*ACTION ITEM*
Set down every line from the one containing "Task: Choose the За всё время range" through the last line of the records below, exactly as written, and leave out the pictures.

*DATA SECTION*

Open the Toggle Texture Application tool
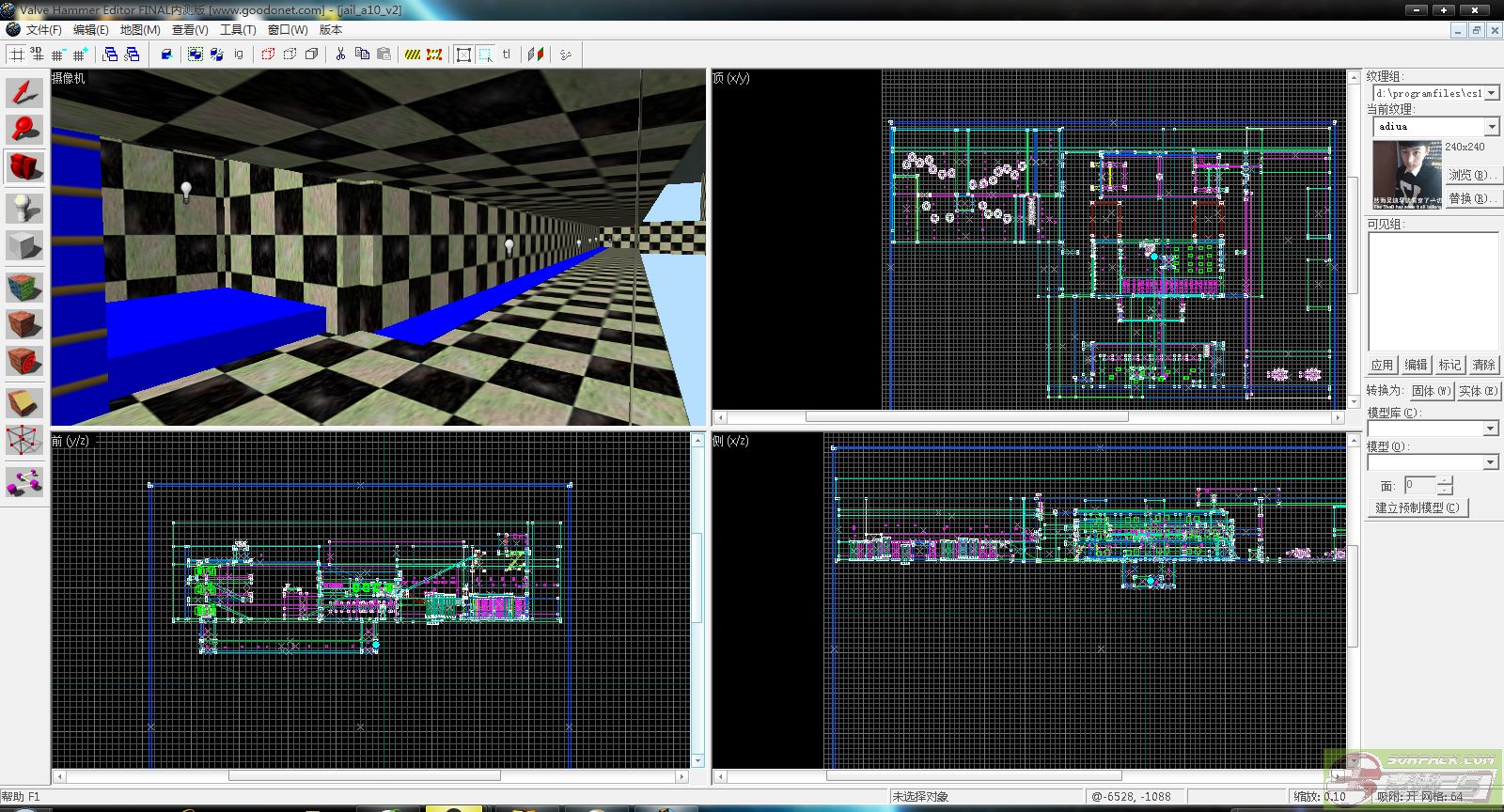The image size is (1504, 812). click(24, 286)
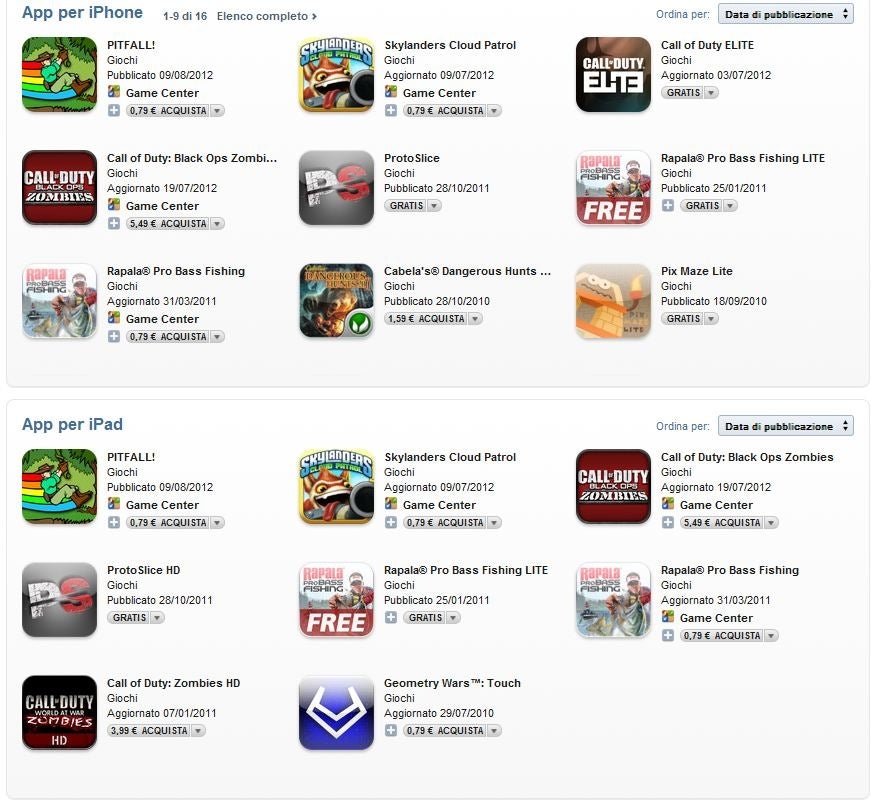Viewport: 871px width, 800px height.
Task: Open Call of Duty: Zombies HD icon
Action: (x=59, y=713)
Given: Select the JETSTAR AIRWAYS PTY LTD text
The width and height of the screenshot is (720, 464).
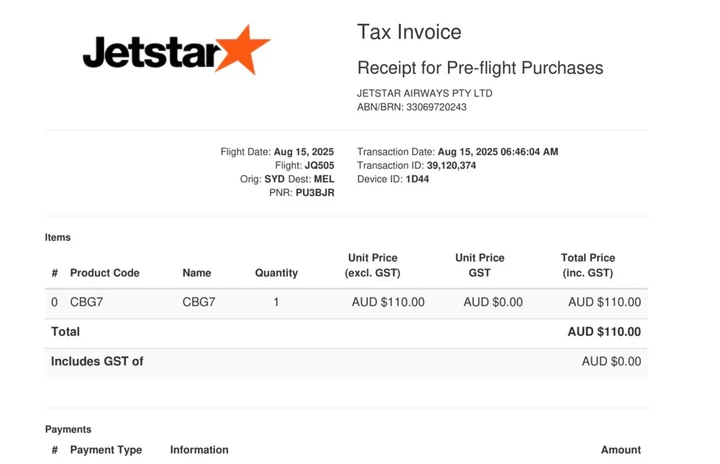Looking at the screenshot, I should 424,93.
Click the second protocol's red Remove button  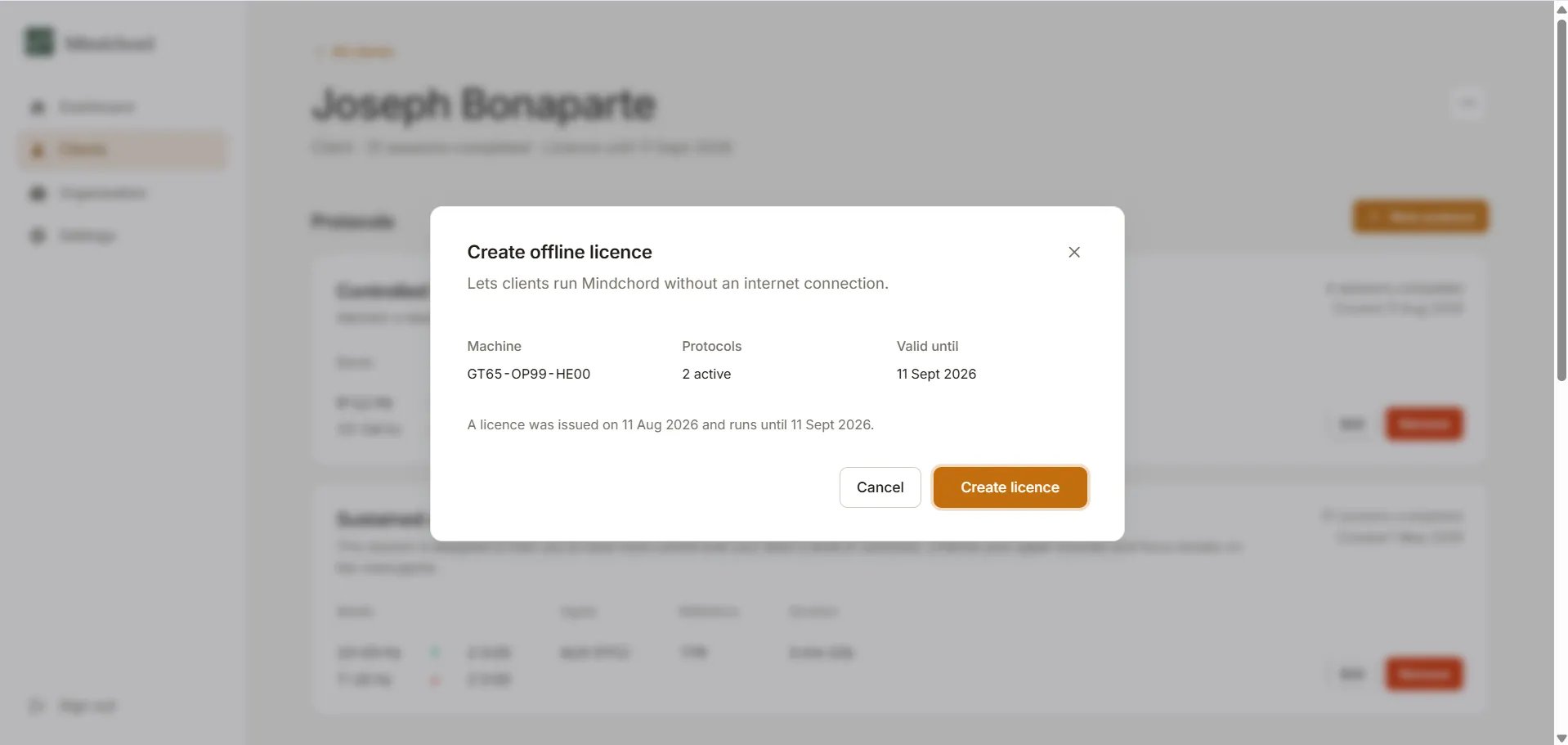click(1423, 674)
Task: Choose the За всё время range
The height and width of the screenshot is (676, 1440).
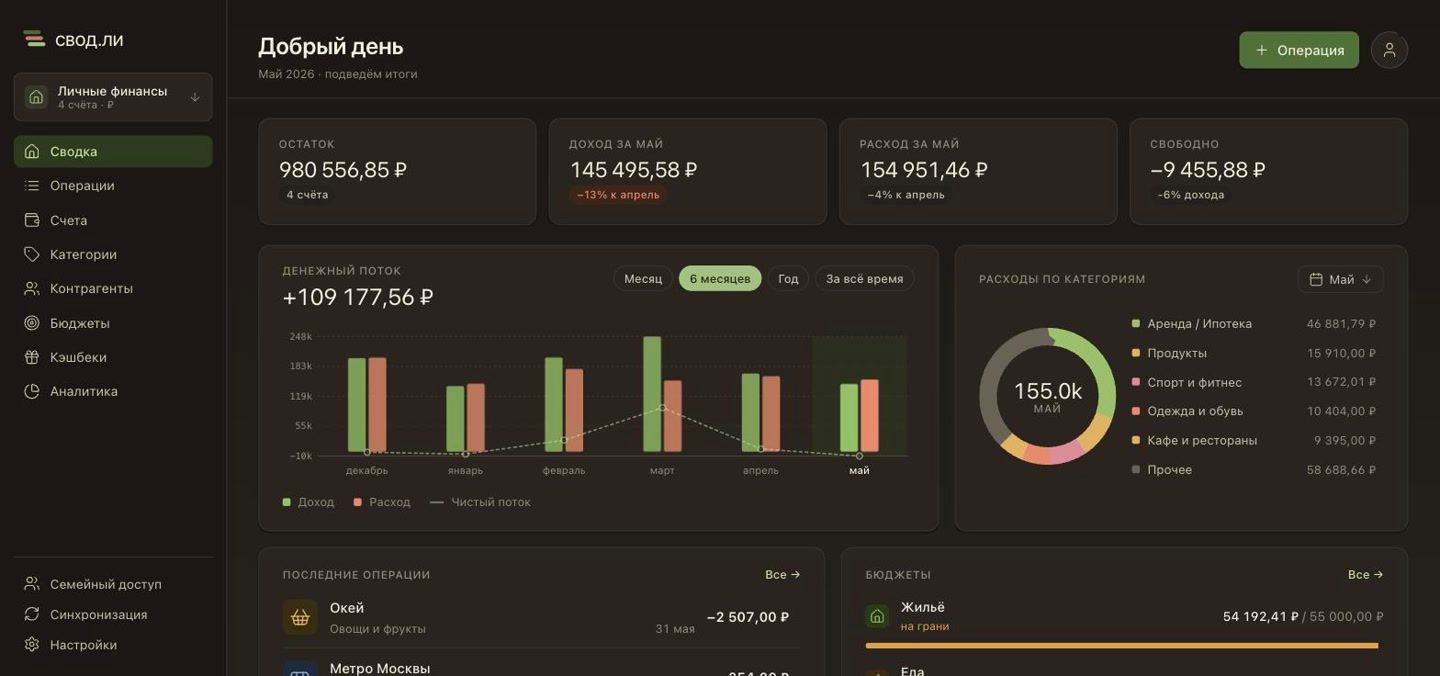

*OUTPUT FOR THIS TASK*
Task: Choose the За всё время range
The height and width of the screenshot is (676, 1440).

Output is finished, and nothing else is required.